Your instructions → Please output every entry below precisely as written.

Provided entries →
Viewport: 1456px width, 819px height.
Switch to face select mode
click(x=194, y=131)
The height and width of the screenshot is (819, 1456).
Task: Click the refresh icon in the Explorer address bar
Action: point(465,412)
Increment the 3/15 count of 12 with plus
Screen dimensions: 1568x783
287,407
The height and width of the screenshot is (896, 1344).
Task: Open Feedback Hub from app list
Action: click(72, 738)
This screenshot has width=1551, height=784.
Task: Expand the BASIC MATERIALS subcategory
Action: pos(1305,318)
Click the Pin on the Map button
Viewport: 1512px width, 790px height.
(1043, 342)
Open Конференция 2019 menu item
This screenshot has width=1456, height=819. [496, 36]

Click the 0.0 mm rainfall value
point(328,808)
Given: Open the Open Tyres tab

Answer section →
Viewport: 1456px width, 819px height.
Switch to face select mode
click(x=194, y=131)
The height and width of the screenshot is (819, 1456).
Task: Click the refresh icon in the Explorer address bar
Action: point(465,412)
Increment the 3/15 count of 12 with plus
Screen dimensions: 1568x783
287,407
The height and width of the screenshot is (896, 1344).
Task: Open Feedback Hub from app list
Action: click(72, 738)
This screenshot has width=1551, height=784.
Task: Expand the BASIC MATERIALS subcategory
Action: pos(1305,318)
Click the Pin on the Map button
Viewport: 1512px width, 790px height.
(1043, 342)
Open Конференция 2019 menu item
This screenshot has width=1456, height=819. [496, 36]

Click the 0.0 mm rainfall value
point(328,808)
Given: Open the Open Tyres tab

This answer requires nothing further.